- **WORK TO COMPLETE**: Print the lines of each item below exactly as they appear, with the pictures left out.

- **MATERIALS PROVIDED**:
>>

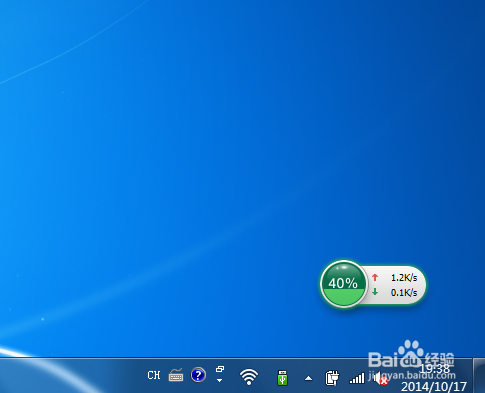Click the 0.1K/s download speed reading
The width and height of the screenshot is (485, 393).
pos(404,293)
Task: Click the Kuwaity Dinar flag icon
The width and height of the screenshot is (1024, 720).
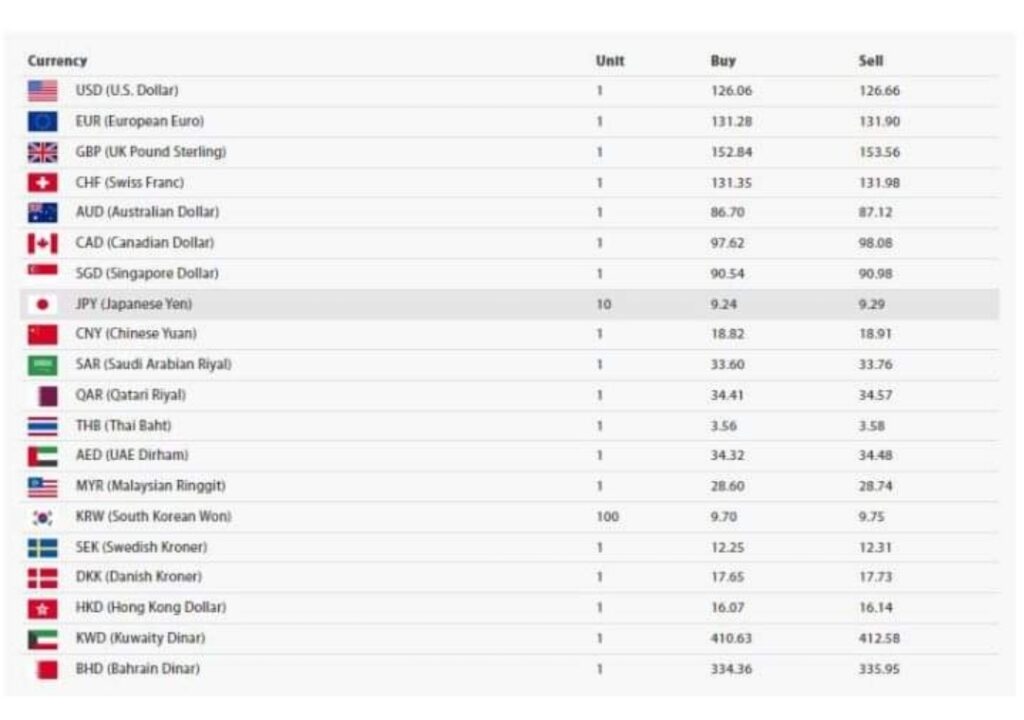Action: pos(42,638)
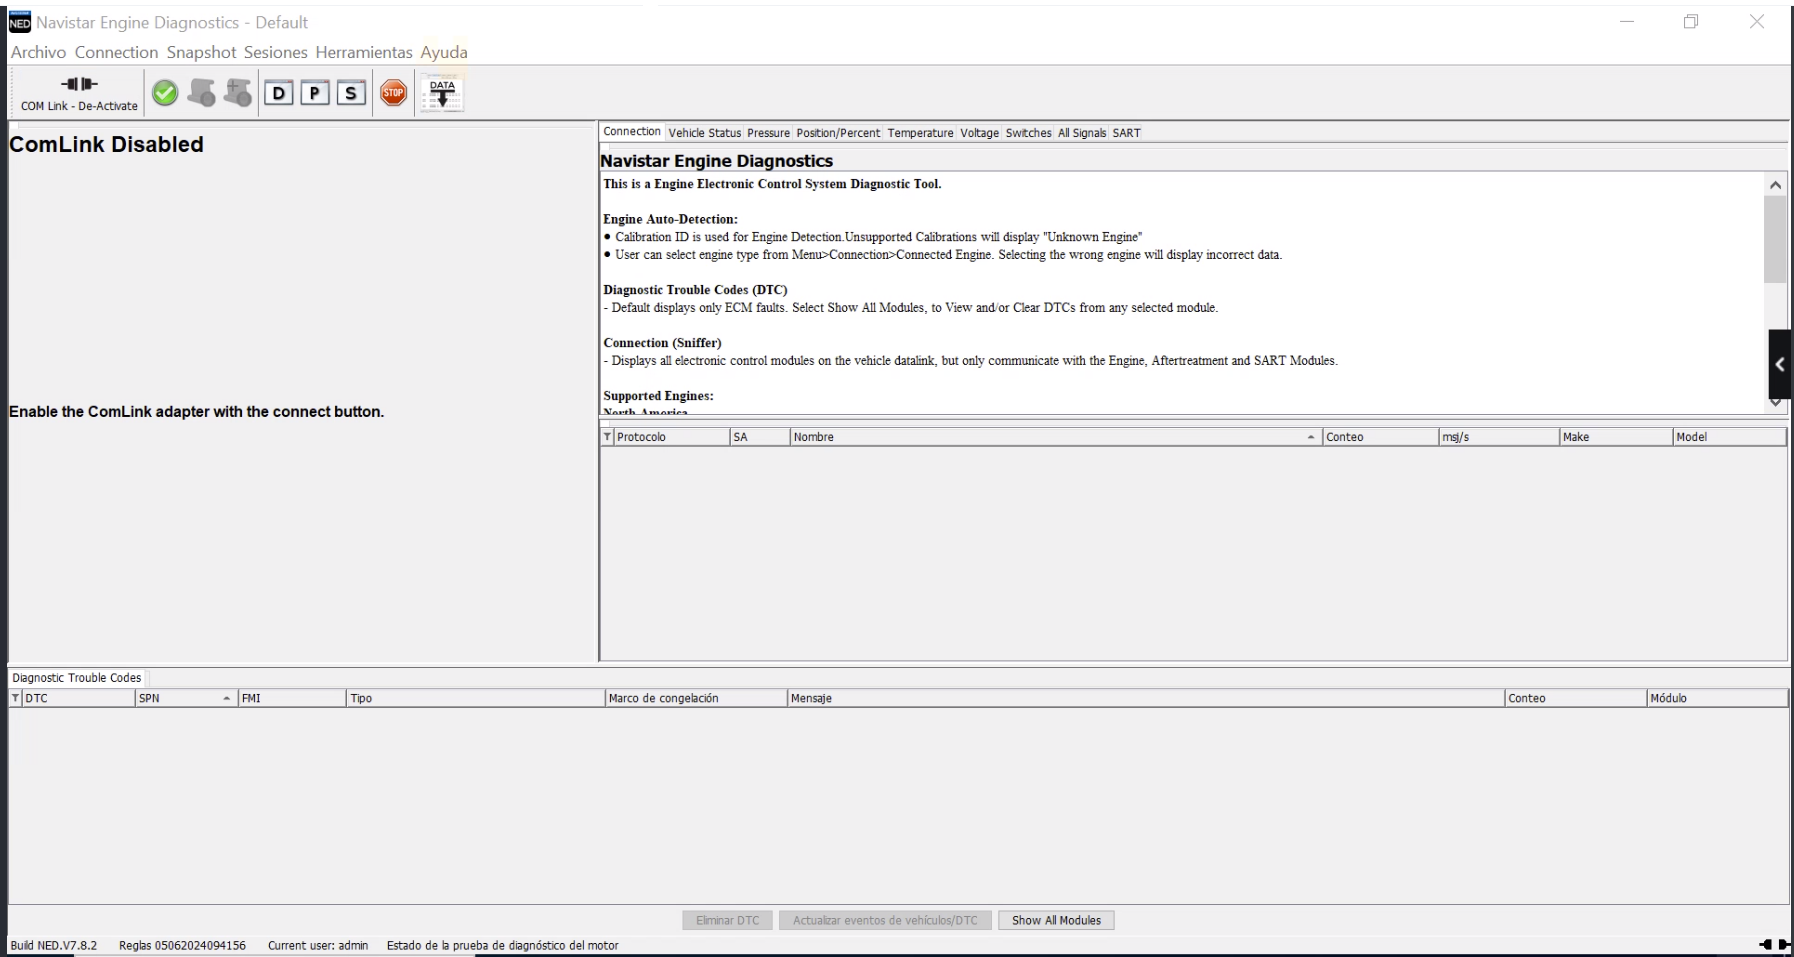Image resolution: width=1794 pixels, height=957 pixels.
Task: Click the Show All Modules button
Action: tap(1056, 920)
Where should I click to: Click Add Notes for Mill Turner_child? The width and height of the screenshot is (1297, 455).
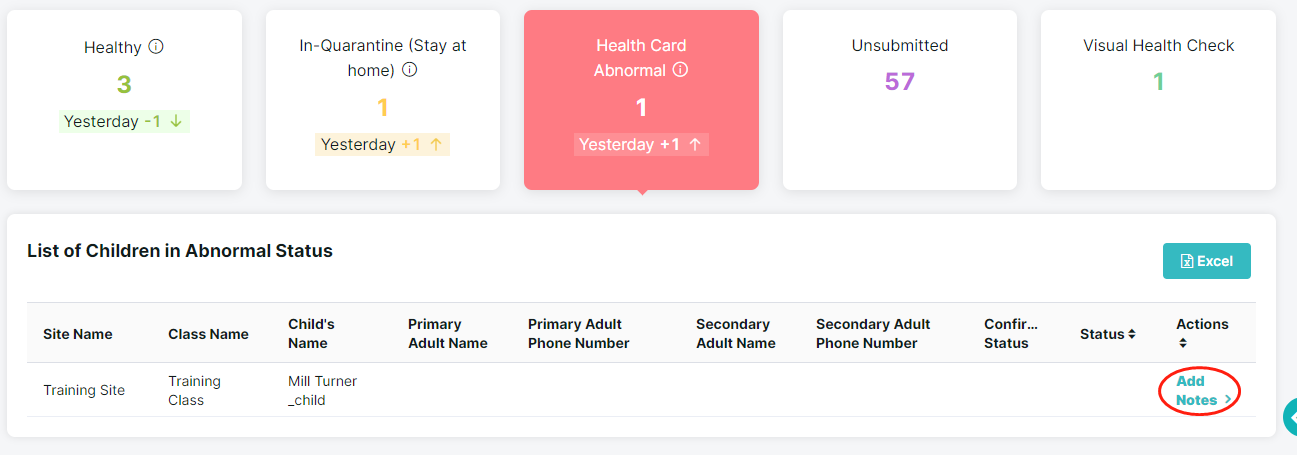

<<

- **OUTPUT**:
Click the 0.1K/s download speed reading
The width and height of the screenshot is (485, 393).
pos(404,293)
Task: Click the Kuwaity Dinar flag icon
The width and height of the screenshot is (1024, 720).
Action: pos(42,638)
Image resolution: width=1794 pixels, height=957 pixels.
Task: Click the Show All Modules button
Action: tap(1056, 920)
Where should I click to: Click Add Notes for Mill Turner_child? The width and height of the screenshot is (1297, 455).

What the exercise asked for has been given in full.